SCOTT KLINGER and LEW PRINCE, via Bob Keener, bobkeener at businessforsharedprosperity.org
Klinger is the Tax Policy Director for Business for Shared Prosperity. He said yesterday: “President Bush had the worst track record for job creation since 1939. Huge tax cuts for the best-off Americans have not trickled down in small business investment, broad-based consumer purchasing power or job creation. More budget-busting tax cuts for the top won’t help Main Street, won’t hire, house or educate more people, won’t rebuild our failing infrastructure. They will widen income inequality, which is already the highest on record, undermine our economy and make us less competitive globally.”

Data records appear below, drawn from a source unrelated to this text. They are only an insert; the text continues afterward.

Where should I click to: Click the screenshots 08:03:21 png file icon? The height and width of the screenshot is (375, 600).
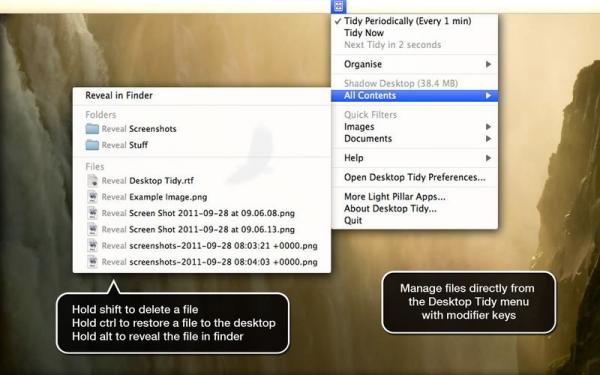coord(92,246)
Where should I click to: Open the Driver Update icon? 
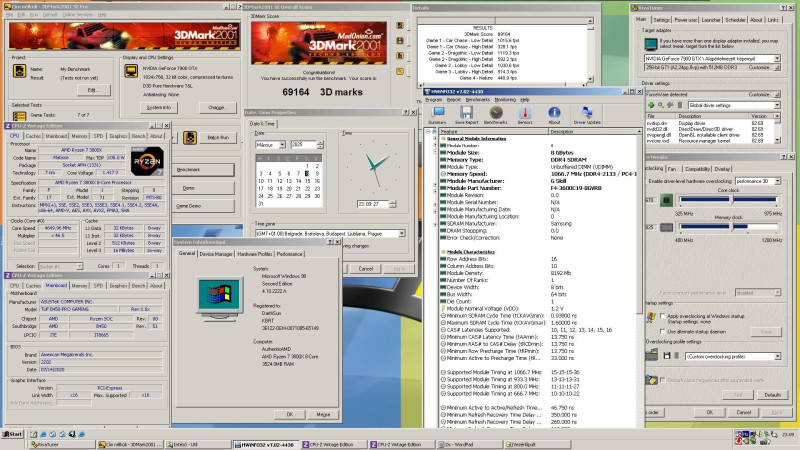588,114
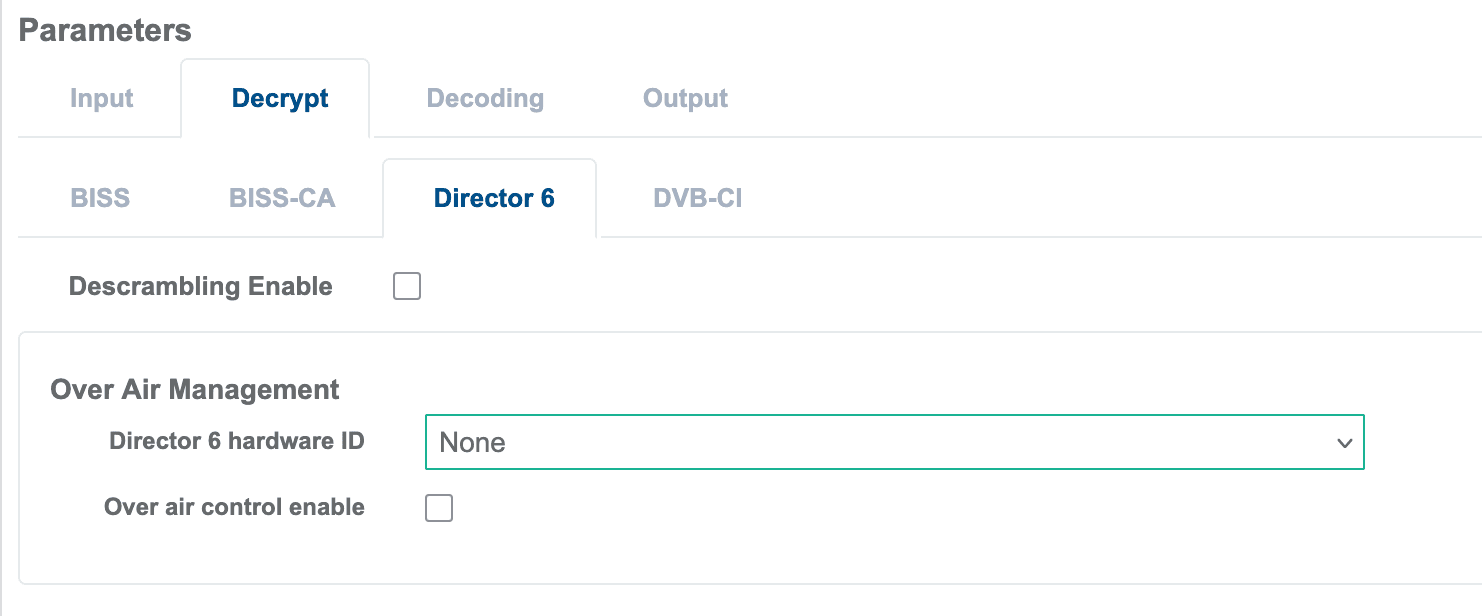
Task: Select the BISS-CA tab
Action: tap(281, 197)
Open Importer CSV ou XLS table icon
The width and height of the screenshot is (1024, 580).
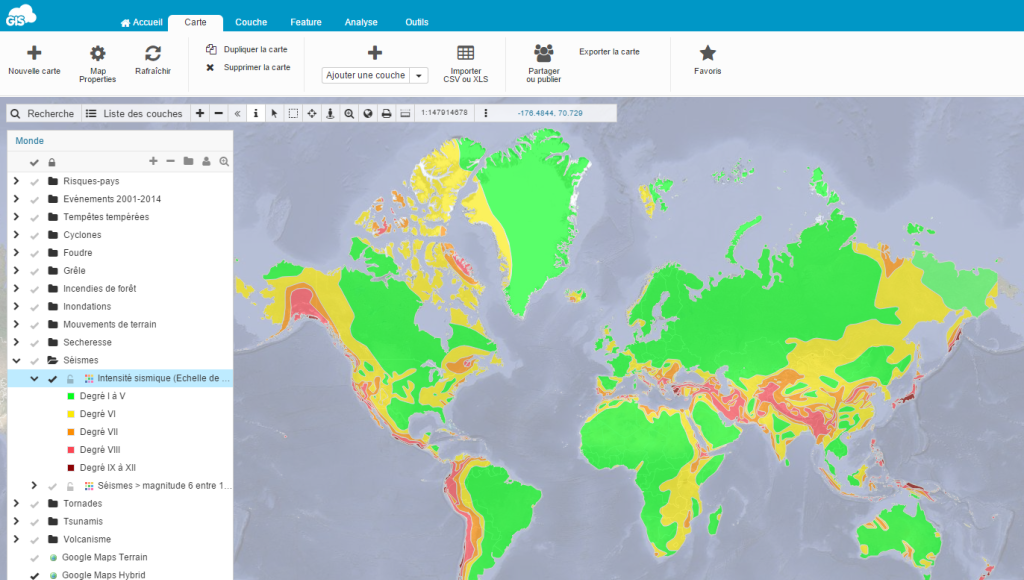(x=466, y=54)
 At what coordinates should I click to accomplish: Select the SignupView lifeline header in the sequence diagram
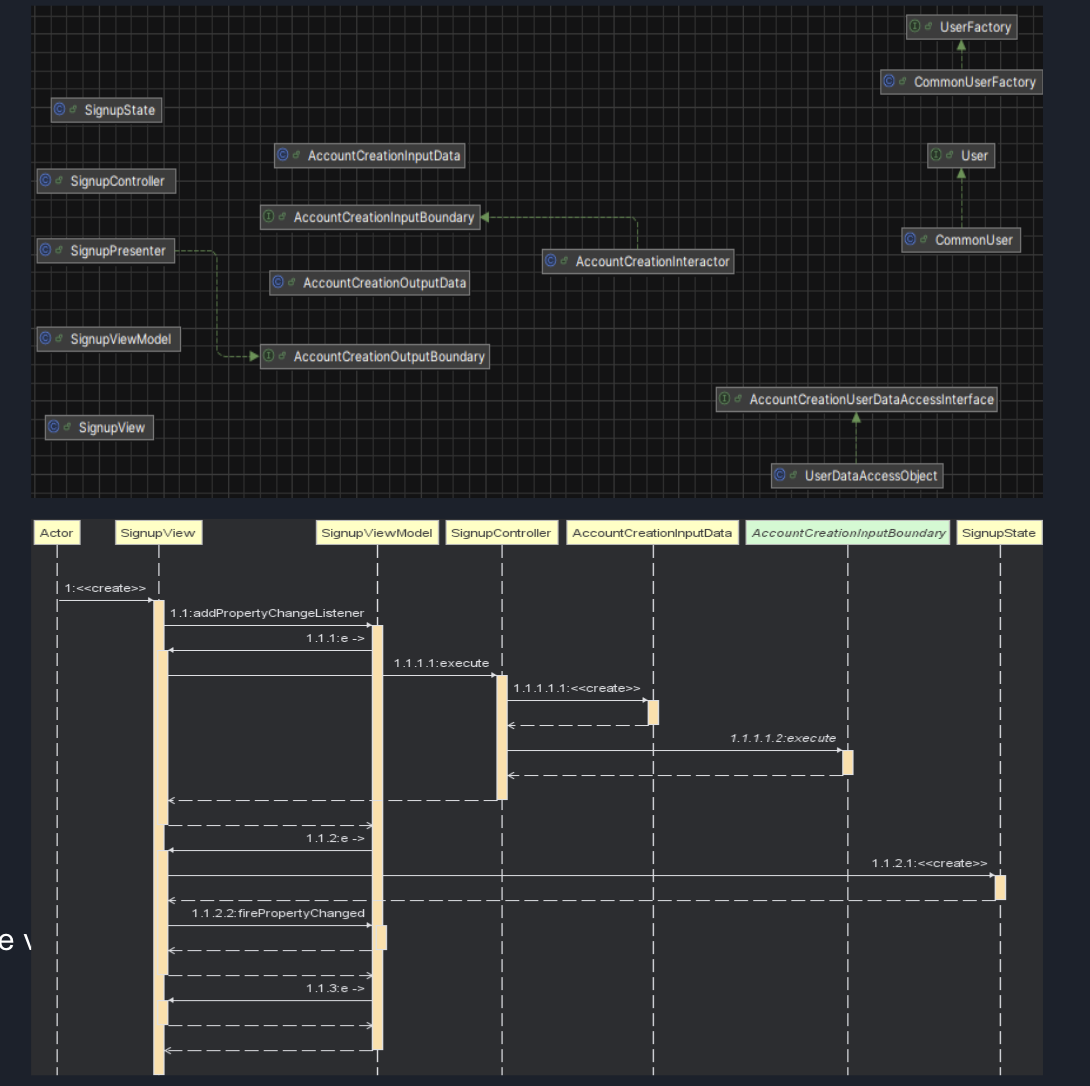pos(157,533)
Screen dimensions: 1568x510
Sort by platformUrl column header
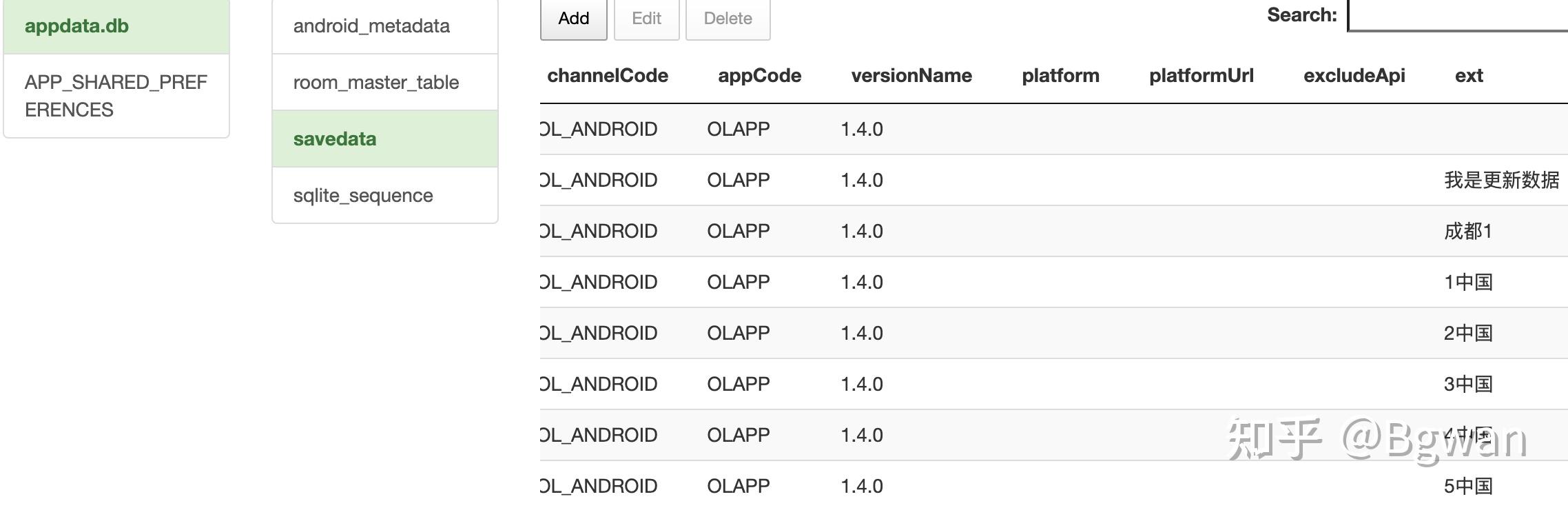(x=1201, y=76)
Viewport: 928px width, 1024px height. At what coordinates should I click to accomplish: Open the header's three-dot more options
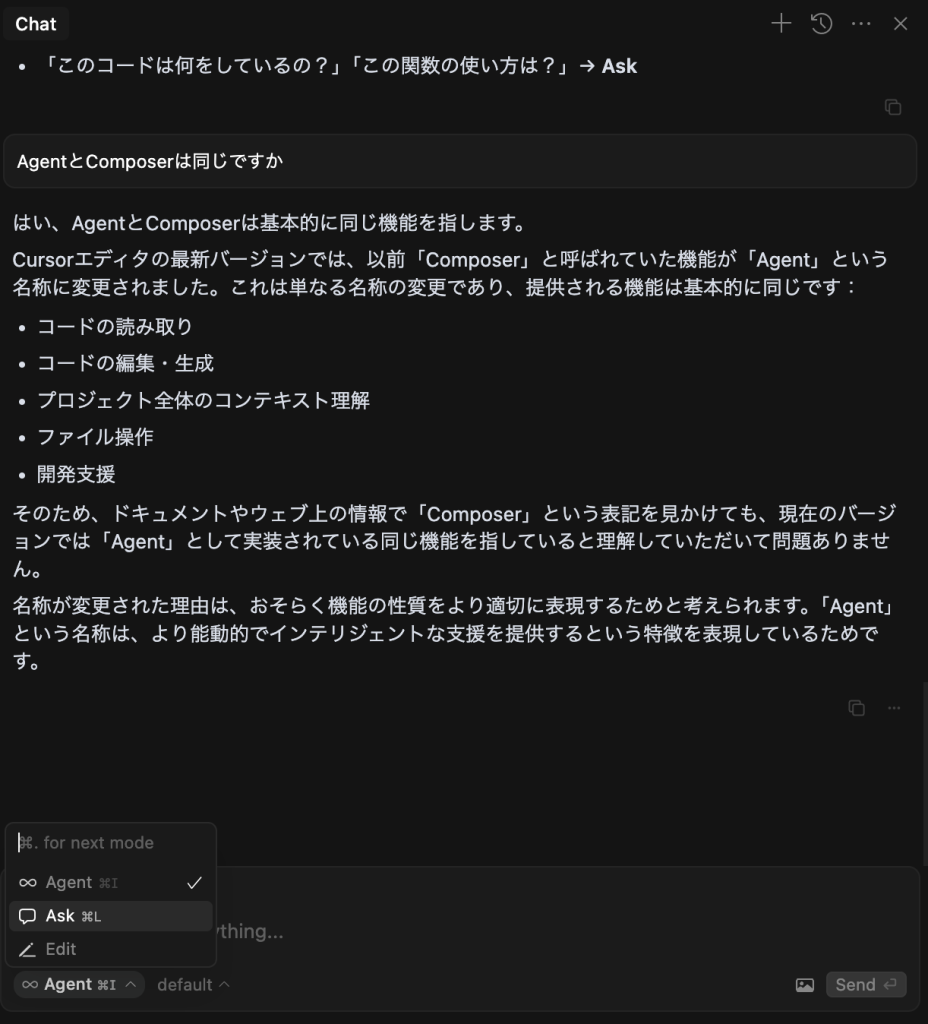(861, 24)
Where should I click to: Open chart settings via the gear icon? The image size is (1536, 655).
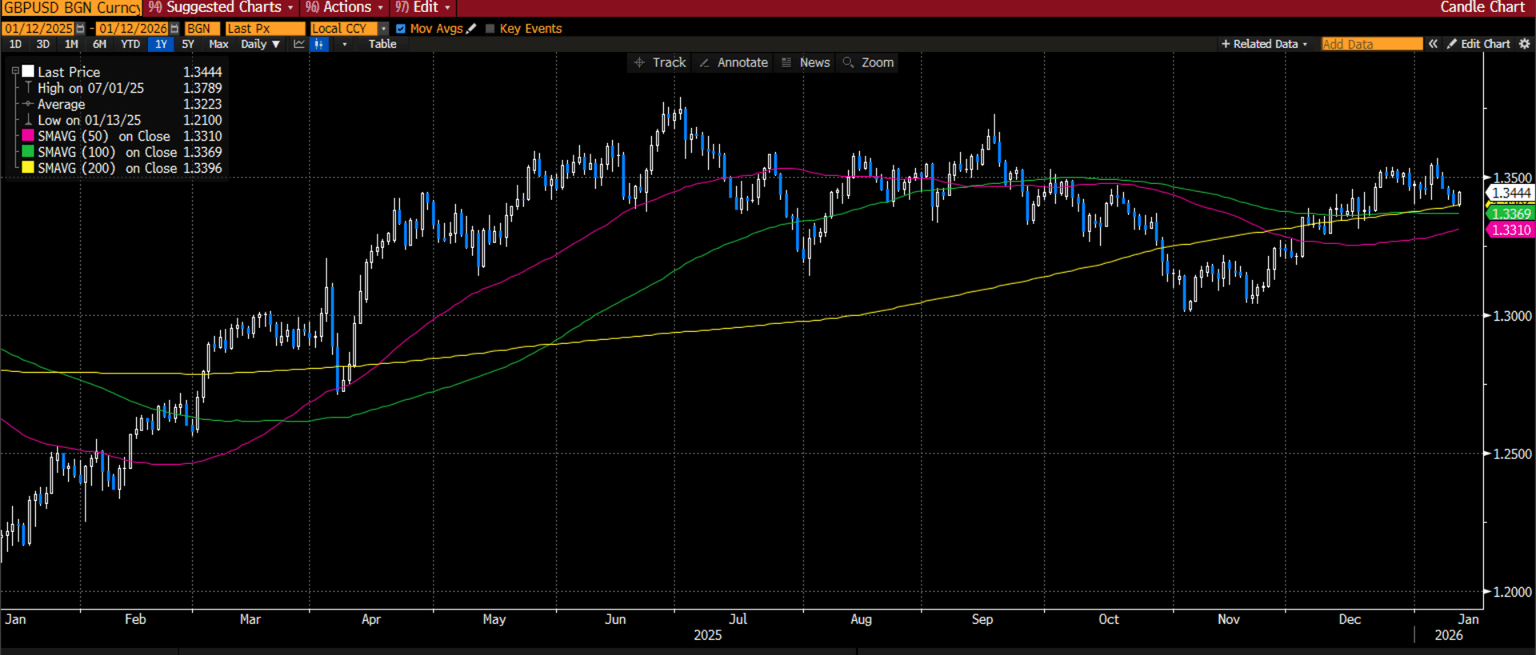click(1524, 43)
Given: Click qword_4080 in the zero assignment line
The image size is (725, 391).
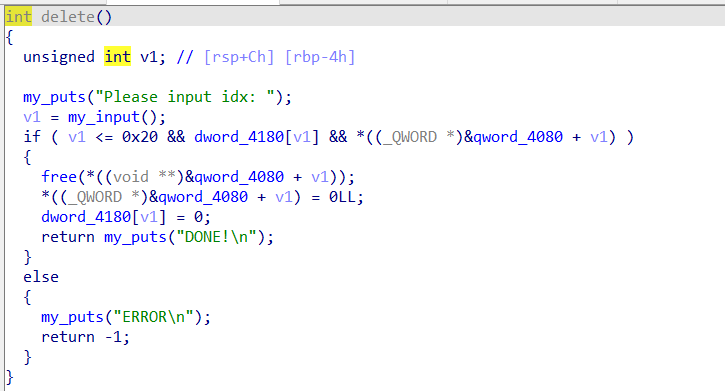Looking at the screenshot, I should coord(203,197).
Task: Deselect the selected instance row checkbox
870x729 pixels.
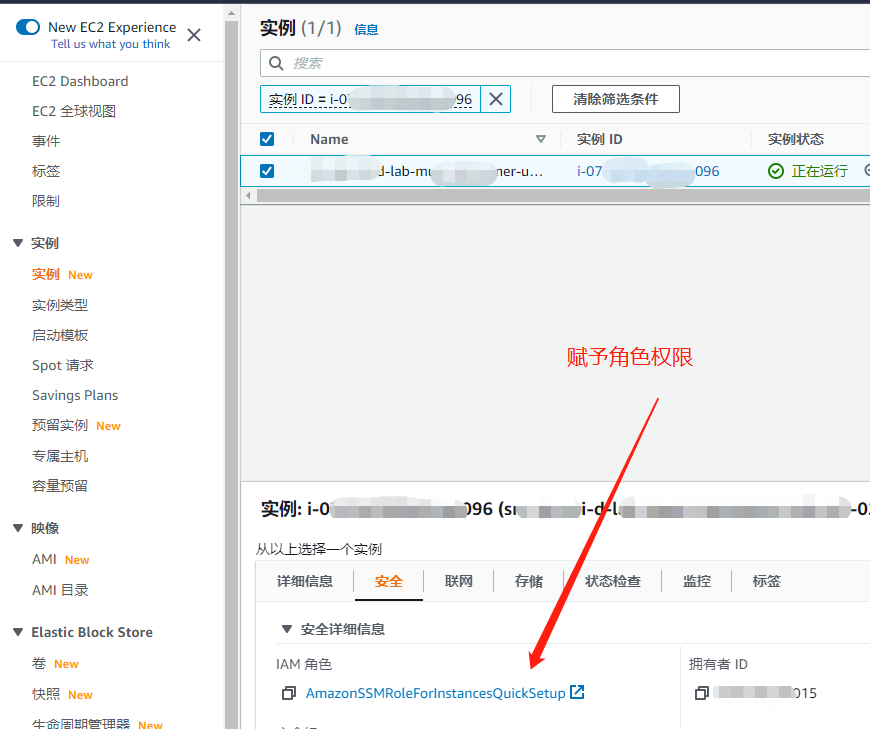Action: 266,171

Prince is a managing partner of Vintage Vinyl, an independent music store in St. Louis, and an advocate for tax reform. “As a small business owner for more than 30 years, I have to be reality based,” he said yesterday. “My company wouldn’t last a week if we kept repeating mistakes. The Bush tax cuts for the richest Americans were a big mistake. Contrary to myth, my tax rate doesn’t affect hiring. If I think I can do more business, I hire more workers. The costs of finding, hiring and paying new employees are business expenses. They’re deducted up front from our taxable income. If we give more tax cuts to the wealthy, we’ll see many more cutbacks in the public services and infrastructure that really strengthen our economy. We’re still using roads, schools, parks and hospitals built as jobs projects during the Great Depression. Wouldn’t it be great if our grandchildren were using broadband, renewable energy and 21st Century infrastructure built during the Great Recession – which in the real world is far from over?”